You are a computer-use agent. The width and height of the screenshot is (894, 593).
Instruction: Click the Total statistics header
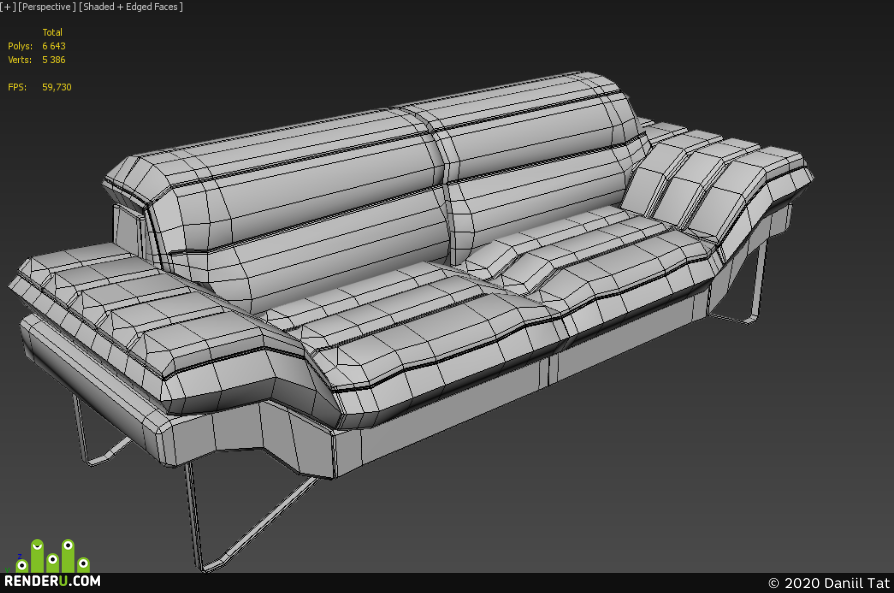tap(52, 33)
- - -
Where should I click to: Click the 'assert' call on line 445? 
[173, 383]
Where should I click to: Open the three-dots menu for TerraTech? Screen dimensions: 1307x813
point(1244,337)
- - -
__Request__:
Convert the lines from the one containing "Where should I click to: Click" through the one containing "point(1244,337)" into a numbered list, leaving out any blank lines.

__Task result__:
1. Where should I click to: Click the 'assert' call on line 445? 
2. [173, 383]
3. Where should I click to: Open the three-dots menu for TerraTech? Screen dimensions: 1307x813
4. point(1244,337)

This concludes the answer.